*Extract*:

* Begin *

But the spanner in Mance's plan to kill King Robert is he didn't know about Robert's secret talent, the one which would save his life: the one talent everybody says Robert has is the ability to inspire loyalty in people and gain friends easily. An uncanny ability to get his worst enemies to love him, drink with him, fight for him, die for him, as recalled in the story of lord's Cafferen, Fell and his son Silver Axe. If you have an ounce of honor and get to know Robert at least a little bit and drink with him, you love him. That's his knack. It is fully in character of both Mance and Robert for Mance to get charmed by the man and actually get to like Robert after drinking with him a few times. So he can't kill him. He shared his guest rights, he drank with him, he likes the guy. Robert is not a threat. He is the guy you can talk and negotiate with.

I mean, Mance does like Thormund, who is basically red haired Robert. Maybe Robert reminded him of Thormund. Maybe he thought he could deal and talk with him like he did with Thormund (And Thormund and Jon Snow have the same character dynamic as Robert and Ned had in their youth). On the other hand, there is no such love for Starks of Winterfell.

In fact, it might have been the change of the original plan that Dalla, who always gives Mance good advice and shares Val's worldview, suggested: sneak into the castle, kill as many Starks as you can, run away in ensuing confusion. It also explains barbaric burning of the library tower: Wildlings have no use for books and scrolls.

* End *

*Problems to work on*:
a - List the steps of the changed plan that, according to the passage on Mance and King Robert, Dalla might have suggested.
b - Write a continuation of the passage on Mance and King Robert, starting right after its final sentence.
The material that comes next is separate from the passage on Mance and King Robert.

*Listed entries*:
* Begin *

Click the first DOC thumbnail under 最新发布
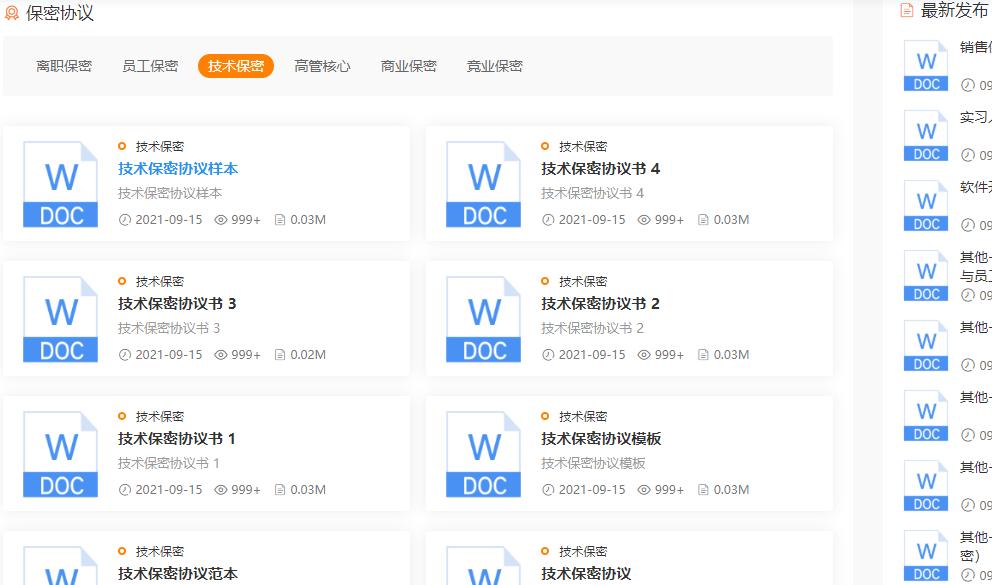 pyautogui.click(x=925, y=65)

* End *
* Begin *

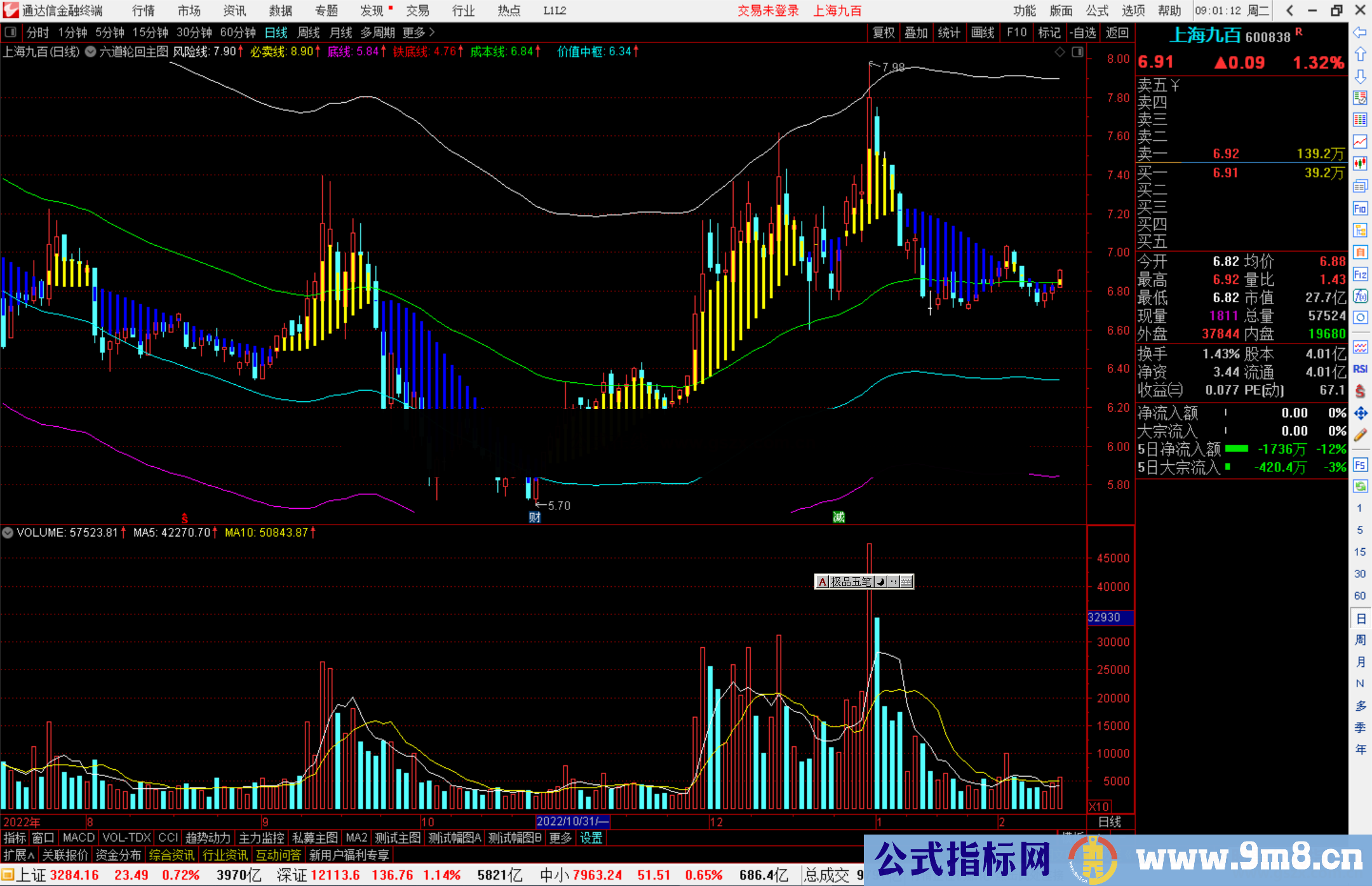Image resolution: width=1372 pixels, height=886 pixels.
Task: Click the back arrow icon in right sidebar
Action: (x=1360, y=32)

* End *

*Responses per task*:
a -
- Sneak into the castle.
- Kill as many Starks as you can.
- Run away in the ensuing confusion.

b -
Fourth point: And who could Mance leave to be in charge while he did all that stuff, a person who has both the authority and knows the plan and fully agrees with it? Tormund. Because he was one of the other 3 people who intended and had a chance to become a King Beyond The Wall. Mance has beaten and killed the other two in combat, but we never get to know what deal he cut with Tormund. Might have been

"If I die trying this crazy thing, you get to rule the wildlings. But if I succeed, everything must be ready according to my plan. Ok? Trust me, this is going to work. And it is going to be awesome, a story worth of a thousand songs! King beyond the Wall killing the King of Seven Kingdoms. No wildling ever did that before! How cool is that, man?"

And Thormund was like: "Okay, that sounds cool. I have nothing to lose and get what I wanted either way."

Now we go to crackpot part. Little Aemon Steelsong that everyone thinks is Mance's son? He really is Robert's ******* son with a spearwife Dalla who followed Mance for his plan to kill Robert and has Targaryen blood in his veins. Because everybody is a Targaryen :) Maybe Dalla took a fancy to Robert as well and couldn't do the deed when the time came and accidentally got pregnant.

Which is unlikely due to timeline, but hey, that's why the crackpots are here.

So, that's my theory.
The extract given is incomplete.